▸ **本文**:
—————

ヨハネス23世のあの言葉から50年
現代におけるカトリック教会のあるべき姿を決定づけているのは、言うまでもなく1962年から65年の間に開催された第二バチカン公会議に他なりません。教皇ヨハネス23世が1961年12月25日に使徒憲章「フマーネ・サル-ティス」を発表され、公会議を召集されたのでした。私がまだ3歳の時です。
「フマーネ・サル-ティス」に記された、次の言葉が私の心にいつも響いています。
「現在、教会は人類社会が危機に直面していること、大きく変動していることを知っている。人類が新時代への転機に立っている現在、これまでの転換期にそうであったように、教会の任務は重い。教会は現代世界の血管に、福音の永遠の力、世界を生かす神の力を送りこまなければならない」
それから40数年が経過した今、果たして教会は「現代世界の血管」に「世界を活かす神の力」を送り込むことに成功しているのか、顧みなければならないと常に感じています。
さてヨハネス23世は、1961年12月25日に、唐突にこの文書を発表して公会議を召集したわけではありません。実は教皇に就任して3ヶ月しかたっていないときに、公会議召集の意向を示されたのです。それが1959年1月25日でした。すなわち、今年の1月25日は、教皇ヨハネス23世が第二バチカン公会議を召集するという意向を明示されてから50周年だったのです。そしてその場所は、ローマの聖パウロ大聖堂でした。

—————

▸ **保存データ**:
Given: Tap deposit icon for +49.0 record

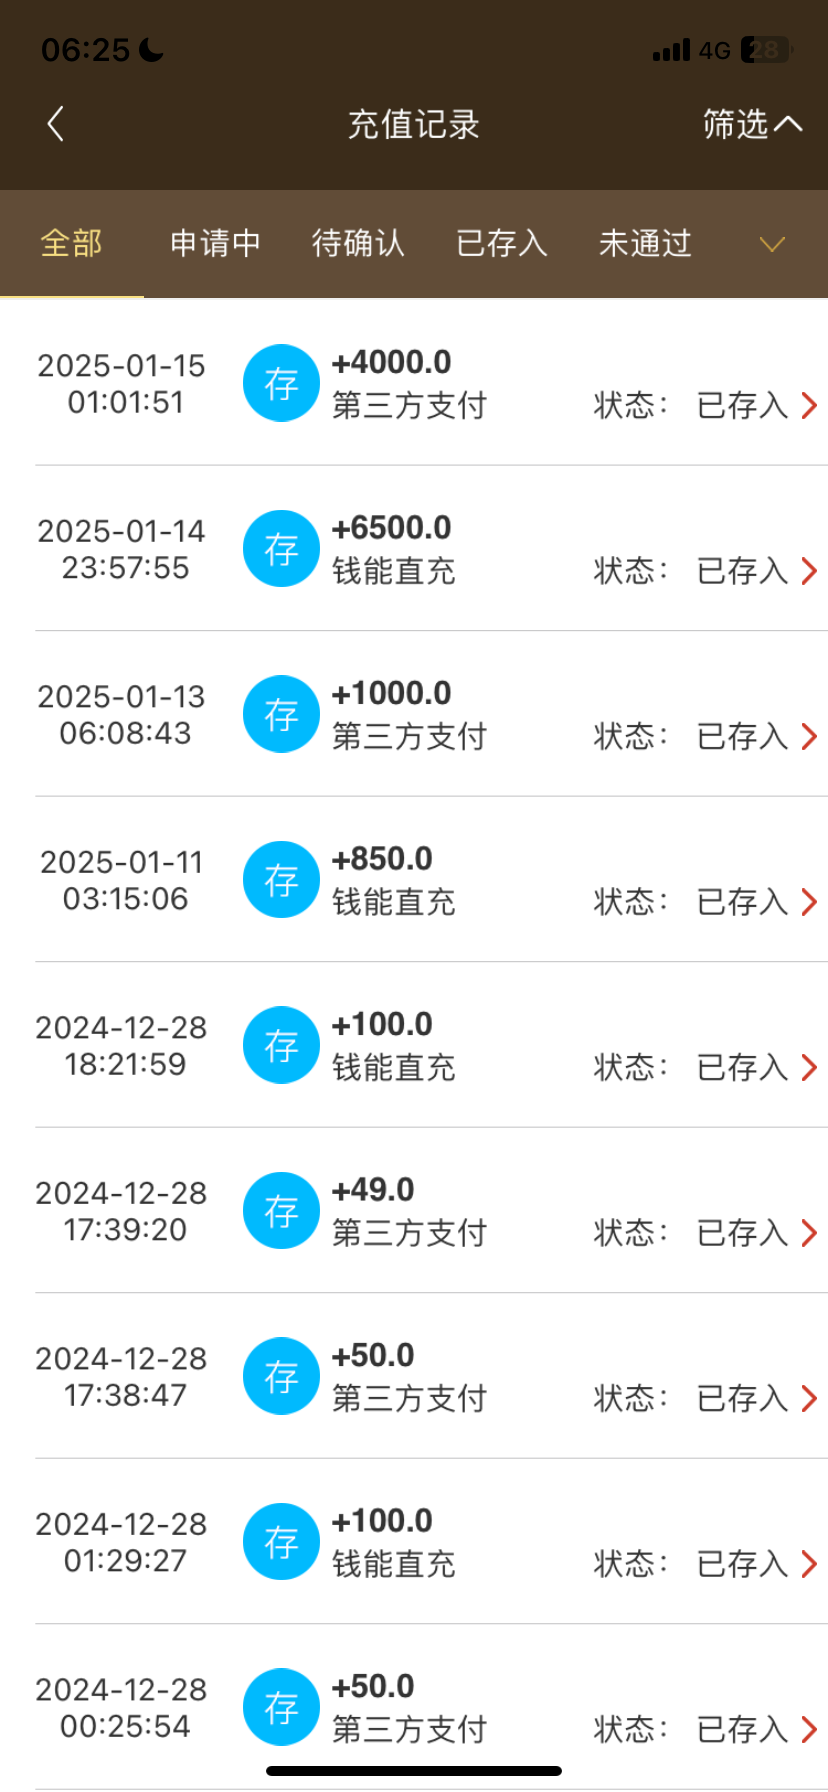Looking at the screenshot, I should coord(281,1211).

—————

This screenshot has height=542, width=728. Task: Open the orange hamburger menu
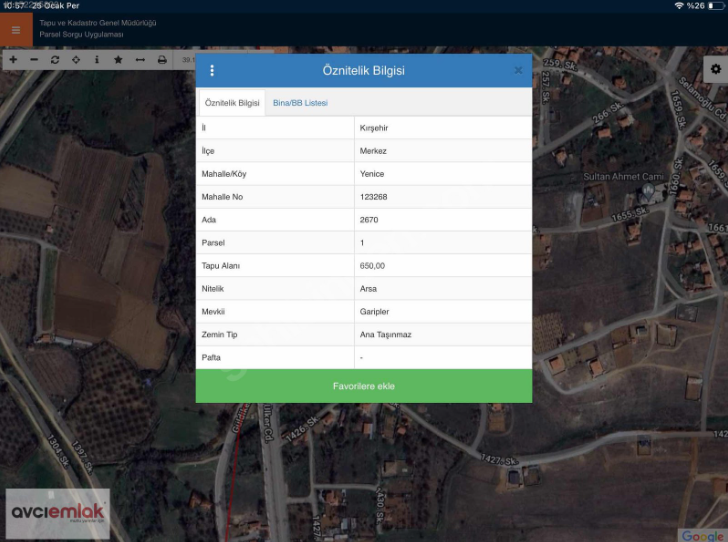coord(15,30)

—————

▸ **演習課題 1**: 本文によれば、ヨハネス23世が公会議召集の意向を示した場所はどこですか。
▸ **演習課題 2**: 本文のうち、「ヨハネス23世のあの言葉から50年」から「ーマの聖パウロ大聖堂でした。」までの部分を、両端を含めて一字一句変えずに抜き出してください。
なお、上記の記録は本文とは別の出典から採られたものです。

▸ **記述解答 1**: ローマの聖パウロ大聖堂です。

▸ **記述解答 2**:
ヨハネス23世のあの言葉から50年
現代におけるカトリック教会のあるべき姿を決定づけているのは、言うまでもなく1962年から65年の間に開催された第二バチカン公会議に他なりません。教皇ヨハネス23世が1961年12月25日に使徒憲章「フマーネ・サル-ティス」を発表され、公会議を召集されたのでした。私がまだ3歳の時です。
「フマーネ・サル-ティス」に記された、次の言葉が私の心にいつも響いています。
「現在、教会は人類社会が危機に直面していること、大きく変動していることを知っている。人類が新時代への転機に立っている現在、これまでの転換期にそうであったように、教会の任務は重い。教会は現代世界の血管に、福音の永遠の力、世界を生かす神の力を送りこまなければならない」
それから40数年が経過した今、果たして教会は「現代世界の血管」に「世界を活かす神の力」を送り込むことに成功しているのか、顧みなければならないと常に感じています。
さてヨハネス23世は、1961年12月25日に、唐突にこの文書を発表して公会議を召集したわけではありません。実は教皇に就任して3ヶ月しかたっていないときに、公会議召集の意向を示されたのです。それが1959年1月25日でした。すなわち、今年の1月25日は、教皇ヨハネス23世が第二バチカン公会議を召集するという意向を明示されてから50周年だったのです。そしてその場所は、ローマの聖パウロ大聖堂でした。